6. - L’Ancresse Common, Vale. The Common now holds a golf course, on which the tower stands.
7. - L'Ancresse Common, Vale, on the golf course.
8. - L'Ancresse Common, Vale, on the golf course. Destroyed by the Germans during World War II.
9. - Bay de la Jaonneuse, Vale. The tower now has a slight lean.

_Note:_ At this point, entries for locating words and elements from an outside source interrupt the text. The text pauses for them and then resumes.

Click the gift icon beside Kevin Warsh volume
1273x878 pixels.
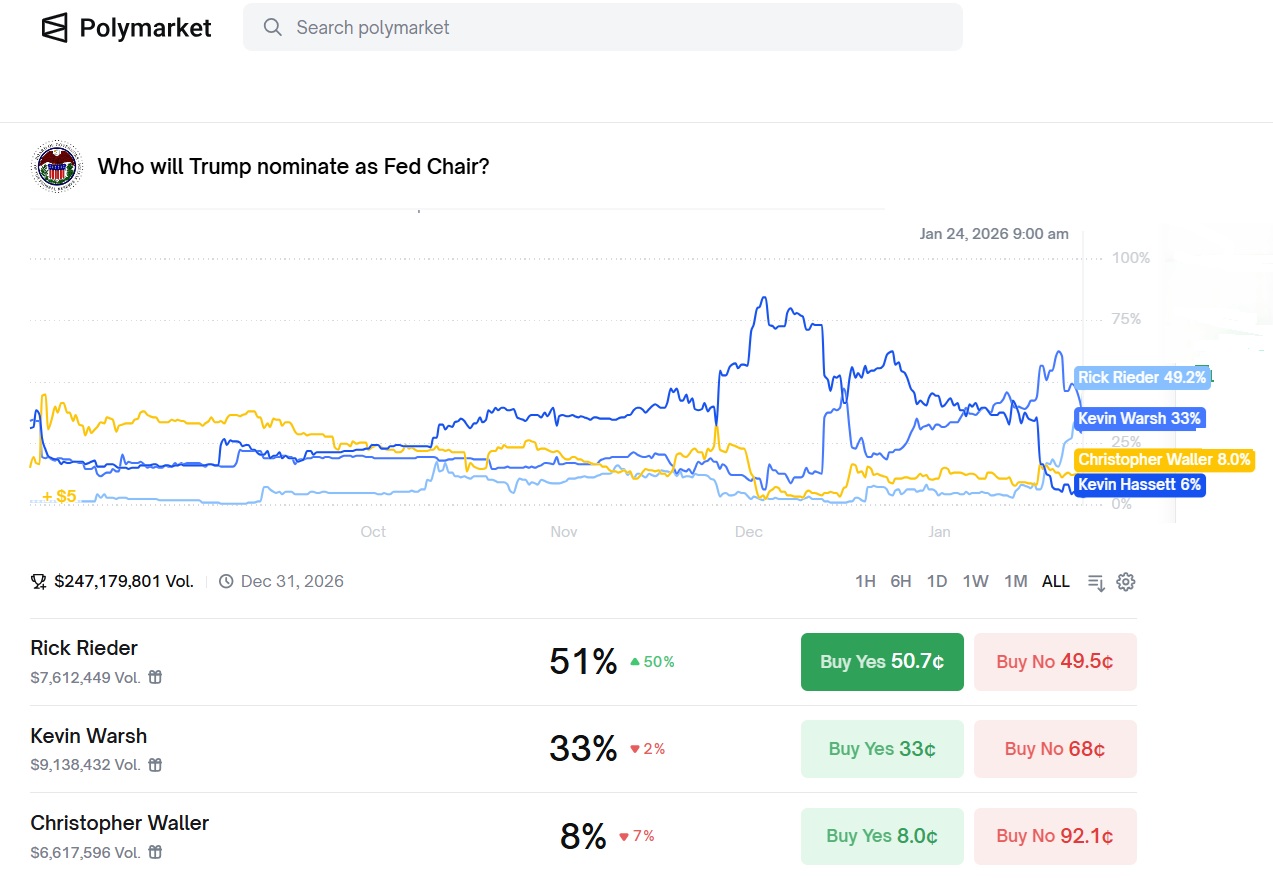tap(155, 765)
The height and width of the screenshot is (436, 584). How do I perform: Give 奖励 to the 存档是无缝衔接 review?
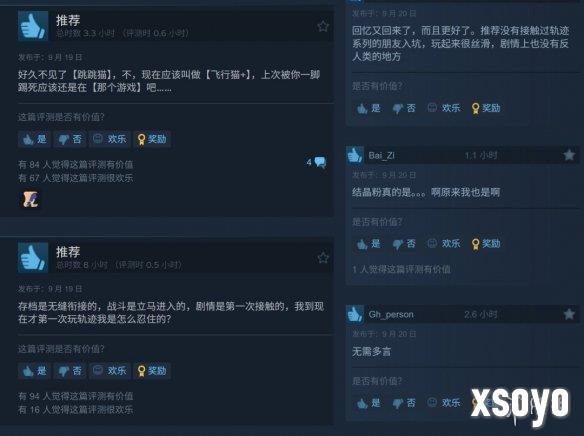pyautogui.click(x=152, y=371)
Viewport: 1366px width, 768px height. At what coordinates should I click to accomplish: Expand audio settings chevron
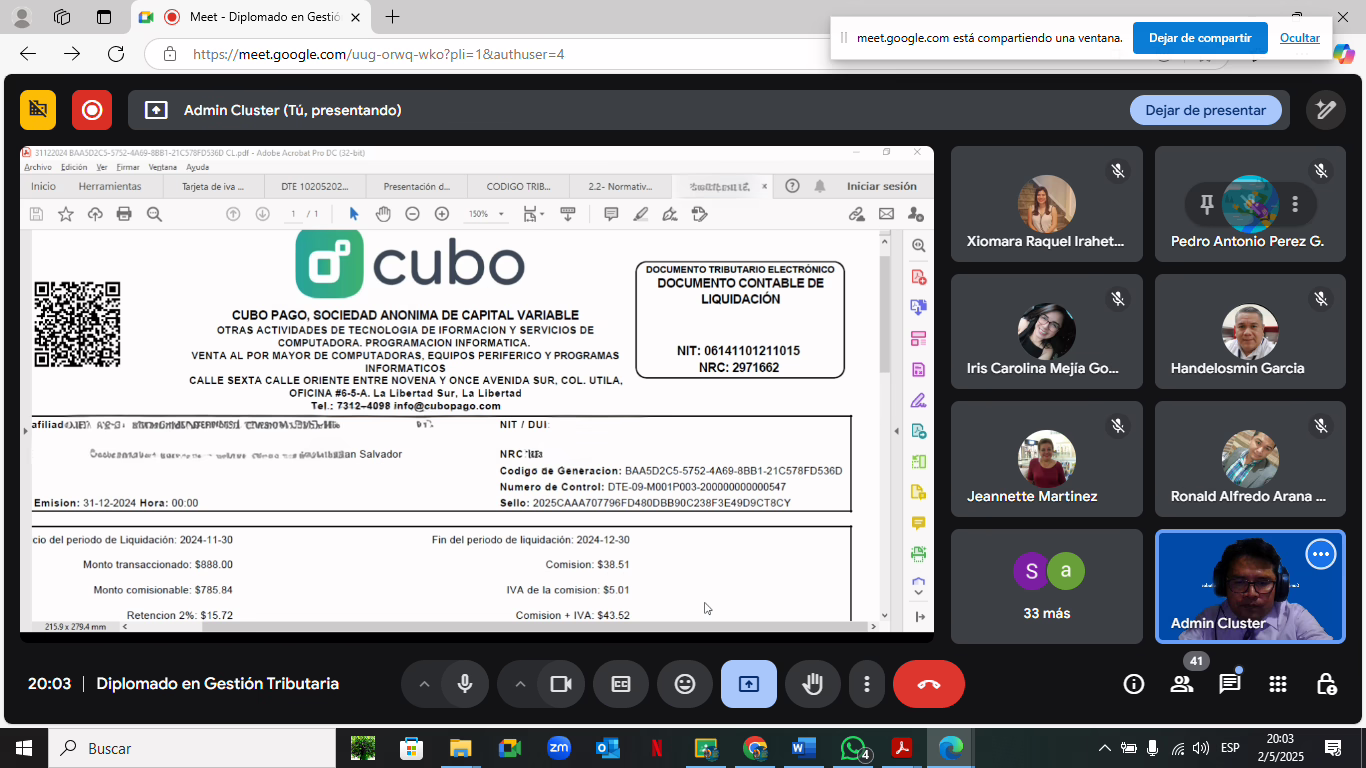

10. - Chouet, Vale. The Chouet and Rousse towers stand on the headlands that cover the entrance to Grand Havre Bay. Up until the early 19th Century, the bay led to the Braye du Valle, a saltwater channel that extended to St Sampson's Harbour, and that made the northern extremity of Guernsey, Le Clos du Valle, a tidal island.
11. - Rousse Tower and battery, Vale. The battery of three 24-pounder and two 9-pounder guns was added in 1804. The tower has three levels and one can climb to the top, which provides a good view along the coast. In the tower, life-size models show how members of the Guernsey militia, and their families, manned the defenses. The nearby magazine has additional displays.
12. - Vazon Road, Castel. There is a magazine and battery located nearby. The battery would have mounted four 24-pounder guns in 1816.
13. - Petit Bôt Tower, Forest - The tower was placed at Petit Bot because Petit Bot has a sandy beach, making it one of the few potential landing places on the south coast of the island. The tower was renovated between 2011 and 2012 and the information centre on the ground floor opened in June 2012.
14. - Saints Bay, St Martin
15. - Fermain Tower and battery, St Martin. Fermain North Battery and its magazine stand near the tower.